The USDA ranks farms with $500,000 or more in annual revenues as the highest sales class in the nation. The U.S. had 126,720 operations in this category last year, up by 1,950 farms since 2009.
A recent report by the USDA's National Agricultural Statistics Service attributes the shift in numbers to rising commodity crop prices in 2010. The additional revenues from that price spike probably pushed some farmers across the threshold to the highest sales category, but the shift toward bigger operations is a long-term pattern in agriculture, said Thorsten Egelkraut, an agricultural economist at Oregon State University.
To compete in the modern economy, farms are relying on more specialized equipment and business practices, he said. Such complexity typically necessitates a larger scale, driving consolidation of medium-sized farms.
"They become more sophisticated, but more expensive at the same time," Egelkraut said. "You have to be able to spread the cost over more acres."

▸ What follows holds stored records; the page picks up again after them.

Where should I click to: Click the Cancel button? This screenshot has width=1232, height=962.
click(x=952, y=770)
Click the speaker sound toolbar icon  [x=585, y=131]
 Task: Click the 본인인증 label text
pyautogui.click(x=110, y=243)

Across the West, the top sales class grew by about 400 farms in 2010, nearly a 2 percent increase, according to the agency's National Agricultural Statistics Service.

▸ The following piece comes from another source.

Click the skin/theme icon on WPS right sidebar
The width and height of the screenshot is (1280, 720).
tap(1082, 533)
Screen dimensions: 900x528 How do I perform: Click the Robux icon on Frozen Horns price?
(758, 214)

California led the region, with the state's top sales category rising by 200 farms, to 8,900 operations overall.
In Washington, the number increased by 100 farms to 2,600 operations overall, while Oregon's top sales class remained unchanged last year at 1,800 farms.
The West's total gain in top-earning farms was offset by a drop in Idaho, which lost 200 such operations last year. No other Western state reported a decrease in this category, but NASS does not disclose the number of top-earning farms for several states in the region.
There was a parallel trend in the amount of land controlled by farms earning $500,000 or more, according to NASS.
The acreage of top-earning farms across the U.S. increased by about 3 percent, to nearly 299 million acres. Though farms in this class represent less than 6 percent of total operations, they control nearly a third of the country's farmland.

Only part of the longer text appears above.